Dans "Les Oiseaux" du dessinateur français Troubs et "Le Goût des oiseaux" du Portugais de Francisco Sousa Lobo, les volatiles se font messagers des maux de notre monde.

Article rédigé par Laurence Houot
France Télévisions - Rédaction Culture
Publié Mis à jour
Temps de lecture : 4 min
Couvertures des albums BD  "Les Oiseaux", de Troubs et "Le Goût des oiseaux", de Francesco Sousa Lobo (FUTUROPOLIS / Editions RACKHAM)

Les Oiseaux de Troubs, aux éditions Futuropolis, et Le Goût des oiseaux, de Francisco Sousa Lobo (Rackham), deux albums BD parus en février, mettent en scène des volatiles. Dans les deux livres, ils apparaissent comme des messagers.  Dans le premier, ils nous parlent d'écologie et d'une nature en péril, dans l'autre d'un mal qui ronge, la pédophilie. Les personnages entrent en dialogue avec les oiseaux, fascinants bestiaux tutoyant le ciel, de bonne ou de mauvais augure, qui dans ces deux beaux albums nous invitent à faire meilleur usage du monde. 

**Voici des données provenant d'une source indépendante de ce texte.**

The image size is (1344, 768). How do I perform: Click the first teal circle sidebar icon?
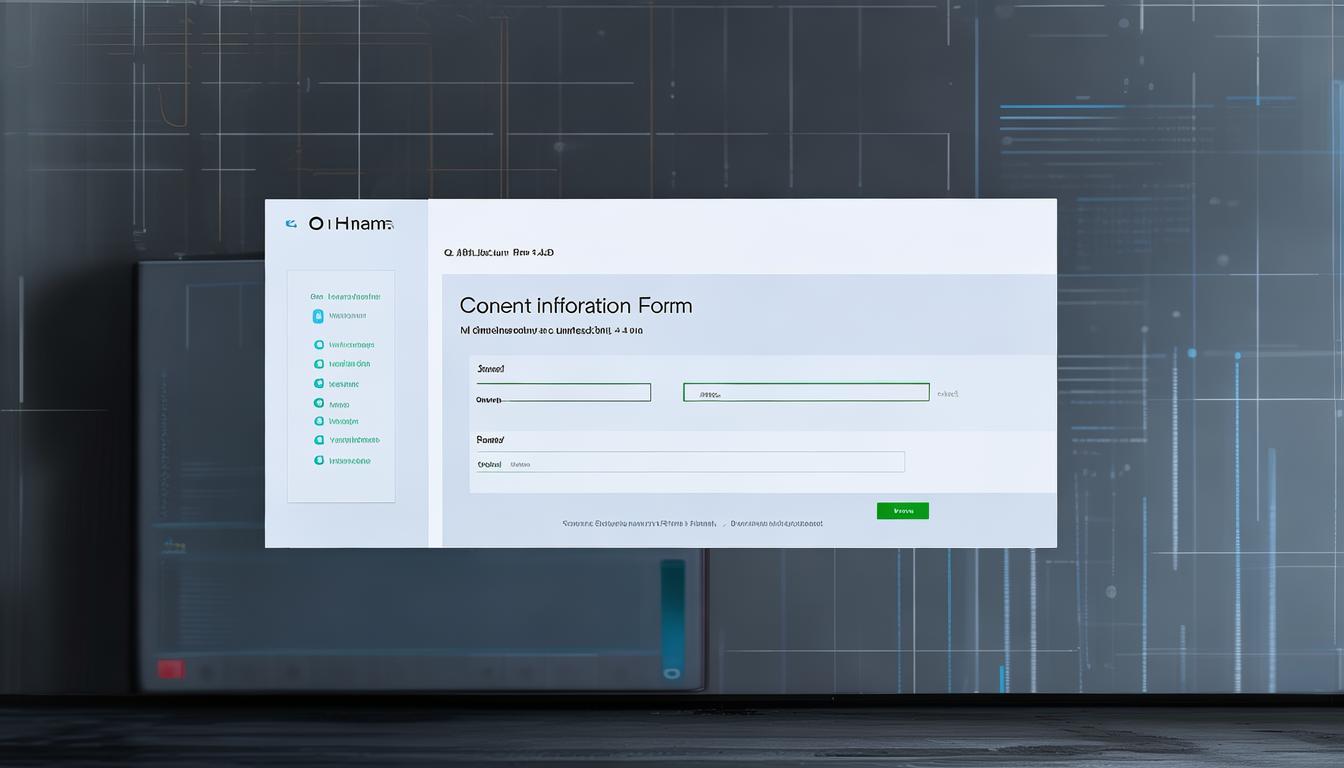click(x=319, y=345)
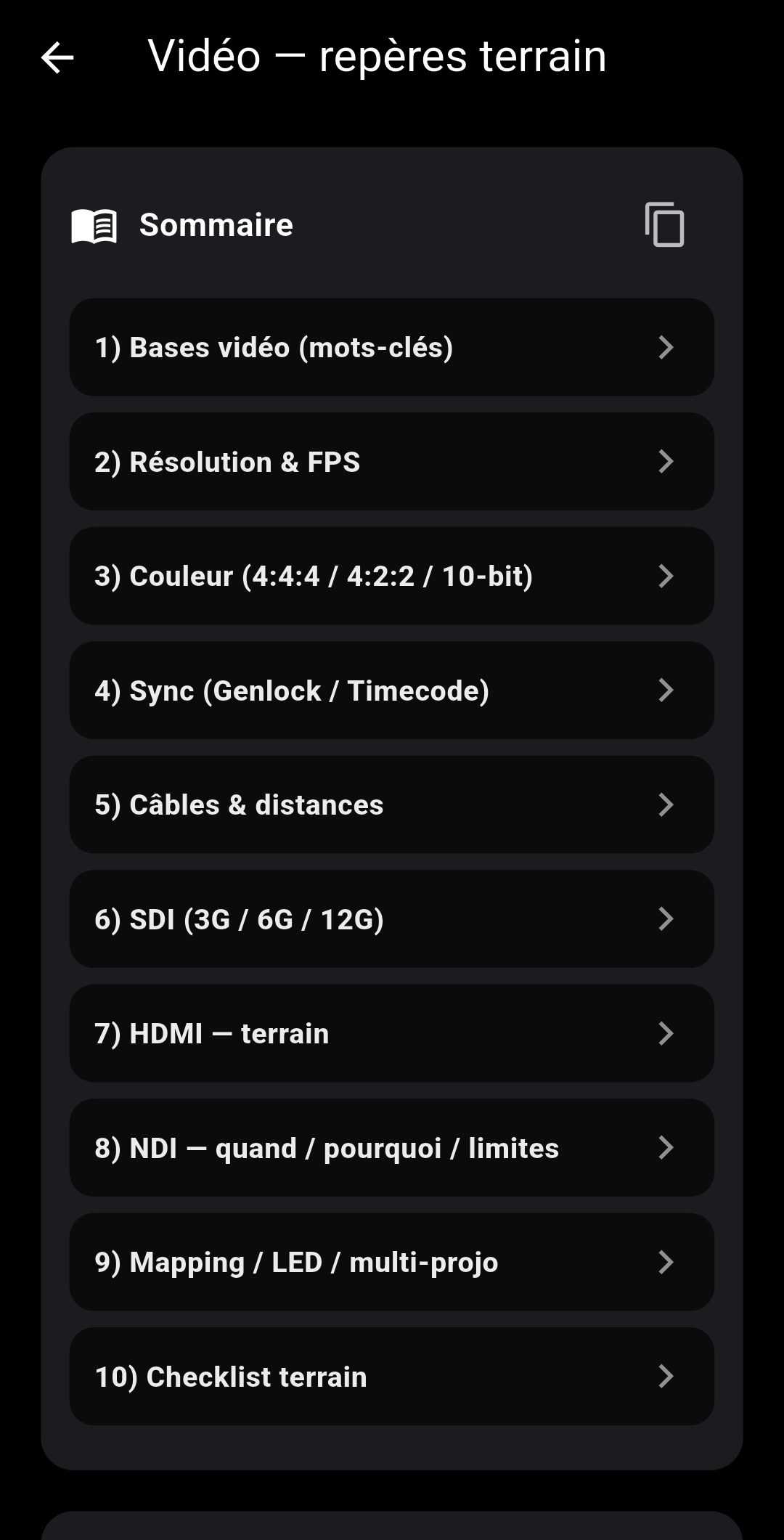Viewport: 784px width, 1540px height.
Task: Tap chevron icon for Résolution & FPS
Action: pos(666,462)
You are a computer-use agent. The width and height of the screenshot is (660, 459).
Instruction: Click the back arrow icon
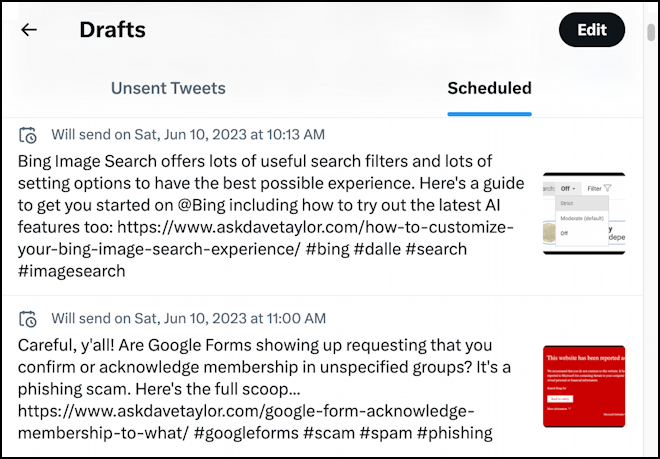[x=29, y=30]
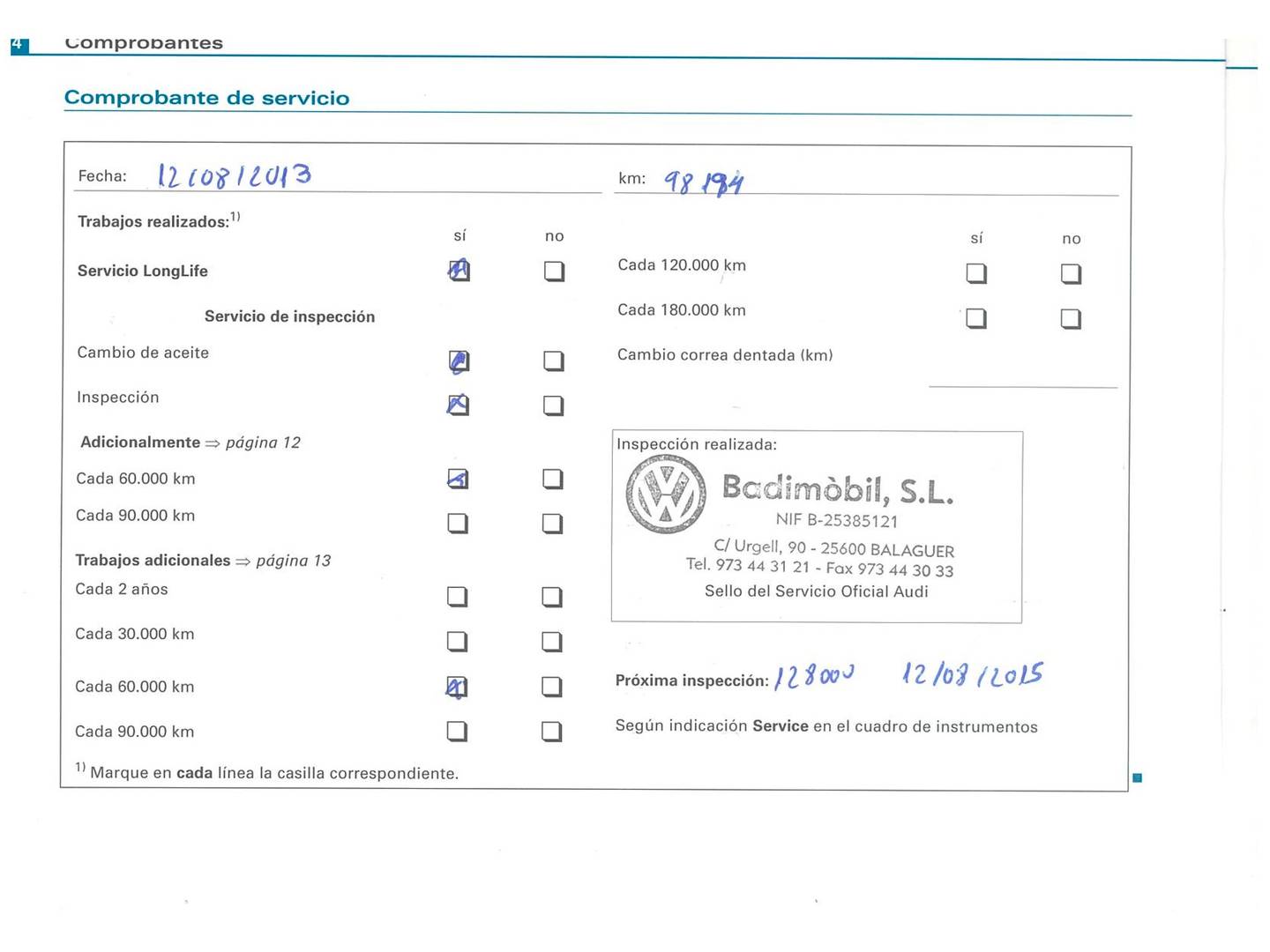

"Les oiseaux" de Troubs : alerte sur la planète

Les oiseaux, dernier album de l'auteur de Mon voisin Raymond (Futuropolis, 2018) ou Chemins de pierres (Requins Marteaux, 2017), est un voyage en forme de dialogue entre ce "dessinateur voyageur" et les oiseaux qu'il rencontre dans les forêts du Périgord ou dans la ville de Beyrouth au Liban, en reconstruction, mangée par le béton.

L'histoire s'ouvre dans un sous-bois touffu du Périgord. Un homme, le dessinateur lui-même, cherche un arbre. "Un arbre à qui parler / un arbre qui ait de la feuille". Sur son chemin il croise un rouge-gorge, et son pas est accompagné du chant des corneilles.

"Les OIseaux", page 6 (TROUBS, FUTUROPOLIS)

"Les corneilles jamais on ne peut les surprendre / Les Corneilles savent toujours ce qui se passe / Toujours à deux / Toujours ensemble / Les corneilles on ne peut rien leur cacher". Le dessinateur cherche "un arbre à travers la forêt" mais il ne s'y prend manifestement pas de la bonne manière. "Tu fais trop de bruit / trop lourd", lui dit le rouge-gorge. Puis on retrouve le dessinateur à Beyrouth, à sa fenêtre, sur fond de béton. Ici les oiseaux se font rares, et c'est avec une tourterelle que s'engage le dialogue.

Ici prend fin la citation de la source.